▼

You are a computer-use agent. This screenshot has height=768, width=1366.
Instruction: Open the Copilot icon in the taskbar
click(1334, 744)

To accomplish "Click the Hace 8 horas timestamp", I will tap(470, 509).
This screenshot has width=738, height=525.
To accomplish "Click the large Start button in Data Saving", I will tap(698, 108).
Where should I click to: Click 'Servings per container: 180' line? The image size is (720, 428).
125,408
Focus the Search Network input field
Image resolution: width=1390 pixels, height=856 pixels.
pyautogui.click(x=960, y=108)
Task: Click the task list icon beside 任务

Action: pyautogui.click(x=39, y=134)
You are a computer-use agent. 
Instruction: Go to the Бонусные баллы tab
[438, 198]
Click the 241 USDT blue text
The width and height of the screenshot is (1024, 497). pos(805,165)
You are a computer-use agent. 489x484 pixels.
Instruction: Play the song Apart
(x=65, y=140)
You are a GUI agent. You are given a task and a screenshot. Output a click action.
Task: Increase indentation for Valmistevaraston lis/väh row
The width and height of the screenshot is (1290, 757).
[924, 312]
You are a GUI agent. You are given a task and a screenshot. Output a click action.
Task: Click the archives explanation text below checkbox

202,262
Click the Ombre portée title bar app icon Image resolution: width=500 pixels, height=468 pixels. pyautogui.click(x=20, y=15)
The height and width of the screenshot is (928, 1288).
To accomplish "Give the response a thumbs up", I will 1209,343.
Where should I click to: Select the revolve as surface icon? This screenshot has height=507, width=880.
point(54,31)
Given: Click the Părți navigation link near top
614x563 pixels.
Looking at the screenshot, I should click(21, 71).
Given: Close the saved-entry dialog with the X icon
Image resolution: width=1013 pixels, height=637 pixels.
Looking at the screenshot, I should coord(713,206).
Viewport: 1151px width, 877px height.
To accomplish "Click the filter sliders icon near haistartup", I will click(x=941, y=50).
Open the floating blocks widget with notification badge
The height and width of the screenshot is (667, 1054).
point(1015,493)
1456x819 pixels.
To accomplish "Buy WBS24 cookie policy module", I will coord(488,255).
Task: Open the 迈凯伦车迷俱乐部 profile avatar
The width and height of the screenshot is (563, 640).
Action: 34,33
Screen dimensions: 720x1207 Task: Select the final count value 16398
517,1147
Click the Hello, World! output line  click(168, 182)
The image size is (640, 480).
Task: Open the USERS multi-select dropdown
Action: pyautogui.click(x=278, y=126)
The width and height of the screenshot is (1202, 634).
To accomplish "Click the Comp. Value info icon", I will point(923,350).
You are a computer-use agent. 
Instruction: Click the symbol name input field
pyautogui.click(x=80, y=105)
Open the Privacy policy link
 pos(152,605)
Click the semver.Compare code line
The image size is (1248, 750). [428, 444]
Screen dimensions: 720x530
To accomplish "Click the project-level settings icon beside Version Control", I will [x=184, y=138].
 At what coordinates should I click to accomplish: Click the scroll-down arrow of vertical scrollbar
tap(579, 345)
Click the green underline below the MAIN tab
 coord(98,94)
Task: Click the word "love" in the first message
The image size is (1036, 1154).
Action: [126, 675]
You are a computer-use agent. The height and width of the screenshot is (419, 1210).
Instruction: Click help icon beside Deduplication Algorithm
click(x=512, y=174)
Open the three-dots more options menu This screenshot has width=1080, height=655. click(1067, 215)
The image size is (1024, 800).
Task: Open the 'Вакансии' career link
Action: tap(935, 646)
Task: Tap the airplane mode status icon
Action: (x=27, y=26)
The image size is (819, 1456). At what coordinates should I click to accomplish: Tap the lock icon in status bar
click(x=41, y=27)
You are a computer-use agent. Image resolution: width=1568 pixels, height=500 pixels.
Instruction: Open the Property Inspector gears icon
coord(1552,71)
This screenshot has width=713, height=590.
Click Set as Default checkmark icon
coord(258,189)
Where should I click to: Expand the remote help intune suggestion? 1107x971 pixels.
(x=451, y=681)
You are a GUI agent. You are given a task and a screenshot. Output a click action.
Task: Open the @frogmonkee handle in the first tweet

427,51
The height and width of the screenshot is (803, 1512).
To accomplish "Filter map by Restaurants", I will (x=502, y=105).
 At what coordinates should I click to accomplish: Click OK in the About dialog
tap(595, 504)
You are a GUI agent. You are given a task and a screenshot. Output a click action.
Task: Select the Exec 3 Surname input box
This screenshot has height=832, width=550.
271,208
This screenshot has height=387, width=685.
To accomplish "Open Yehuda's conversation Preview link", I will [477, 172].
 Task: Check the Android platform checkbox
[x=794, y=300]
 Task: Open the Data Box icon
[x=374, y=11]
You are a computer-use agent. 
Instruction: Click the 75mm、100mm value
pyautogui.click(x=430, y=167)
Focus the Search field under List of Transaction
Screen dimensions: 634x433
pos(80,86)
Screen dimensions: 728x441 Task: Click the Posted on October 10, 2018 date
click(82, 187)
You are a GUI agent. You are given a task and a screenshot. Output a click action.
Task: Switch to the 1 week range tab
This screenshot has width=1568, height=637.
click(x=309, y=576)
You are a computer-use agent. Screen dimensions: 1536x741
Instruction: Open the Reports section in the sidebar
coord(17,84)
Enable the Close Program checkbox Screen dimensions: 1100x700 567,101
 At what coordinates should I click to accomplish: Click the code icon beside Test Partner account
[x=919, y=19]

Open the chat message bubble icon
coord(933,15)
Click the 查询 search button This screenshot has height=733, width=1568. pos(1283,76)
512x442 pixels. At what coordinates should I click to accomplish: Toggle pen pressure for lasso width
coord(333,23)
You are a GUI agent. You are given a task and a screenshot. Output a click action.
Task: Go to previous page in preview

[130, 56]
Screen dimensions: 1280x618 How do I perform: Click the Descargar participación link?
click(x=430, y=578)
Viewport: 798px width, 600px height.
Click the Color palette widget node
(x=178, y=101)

▲

» PROBLEM STATEMENT
Within the data above, how many lines include the word "computer"? Respond with the number only.

» FINISHED EXERCISE
8